■ **Ausgangstext**:

Der BGH hat der Revision stattgegeben und das Verfahren zurückverwiesen, da das Vertrauen auf rechtmäßiges Verhalten eines anderen Verkehrsteilnehmers nur gerechtfertigt sei, wenn dieser sich zuvor unklar verhalten habe. Das KG müsse daher aufklären, ob der Pkw-Fahrer den querenden Fußgänger zuvor gesehen und Anlass gehabt habe, von einem Fehlverhalten auszugehen. Sollte der Pkw-Fahrer noch eine Reaktionsmöglichkeit gehabt haben, käme eine Mithaftung in Betracht.
Für die Regulierungspraxis ist das Urteil in mehrfacher Hinsicht wichtig. Zum einen hat der BGH nicht in Frage gestellt, dass bei grob fahrlässigem Verhalten die Haftung aus der Betriebsgefahr gegenüber einem nichtmotorisierten Verkehrsteilnehmer vollständig zurücktreten kann. Dies ist keine Selbstverständlichkeit, da das grob fahrlässige Verhalten nicht selten auf einer kurzen Aufmerksamkeitsstörung oder Abgelenktheit beruht. Des Weiteren ist bei solchen Konstellation zu beachten, dass der Sachverhalt zeitnah aufgeklärt wird, um noch frühzeitig ausfindig zu machen, ob das Verhalten des Fußgängers erkennbar so merkwürdig war, dass das Vertrauen in die Beachtung der Verkehrsregeln gestört war. Gegenüber Kindern, hilfsbedürftigen und älteren Personen besteht nach § 3 Abs. 2 STVO ohnehin nur ein eingeschränkter Vertrauensgrundsatz und sogar eine besondere Fürsorge. Kommt es zu einem Unfall mit einem nichtmotorisierten Verkehrsteilnehmer besteht zunächst immer eine Haftung aus der Betriebsgefahr. Zur Entlastung muss dann bewiesen werden, dass der nichtmotorisierte Fußgänger den Unfall (mit-)verschulet hat. Bei einer Fahrbahnüberquerung muss dann immer dargelegt und bewiesen werden, dass der Pkw beim Betreten der Fahrbahn sichtbar oder aber die Verkehrslage so gefährlich war, dass der Fußgänger gehalten gewesen wäre, einen nahe gelegenen Fußgängerübergang zu nutzen.

■ **Auszug Datensätze**:
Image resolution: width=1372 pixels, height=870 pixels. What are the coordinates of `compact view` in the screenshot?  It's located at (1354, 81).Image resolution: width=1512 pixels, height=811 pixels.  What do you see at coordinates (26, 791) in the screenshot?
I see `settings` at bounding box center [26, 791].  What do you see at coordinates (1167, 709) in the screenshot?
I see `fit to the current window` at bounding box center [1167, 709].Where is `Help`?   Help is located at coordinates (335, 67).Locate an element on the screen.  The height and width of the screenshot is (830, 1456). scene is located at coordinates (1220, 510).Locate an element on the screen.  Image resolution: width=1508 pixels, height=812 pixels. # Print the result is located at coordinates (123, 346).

■ **Arbeitsanweisung**:
Was muss das KG laut Ausgangstext aufklären? Die Datensätze sind eigenständiges Material und gehören nicht zum Ausgangstext.

■ **Antwort**:
Ob der Pkw-Fahrer den querenden Fußgänger zuvor gesehen und Anlass gehabt hat, von einem Fehlverhalten auszugehen.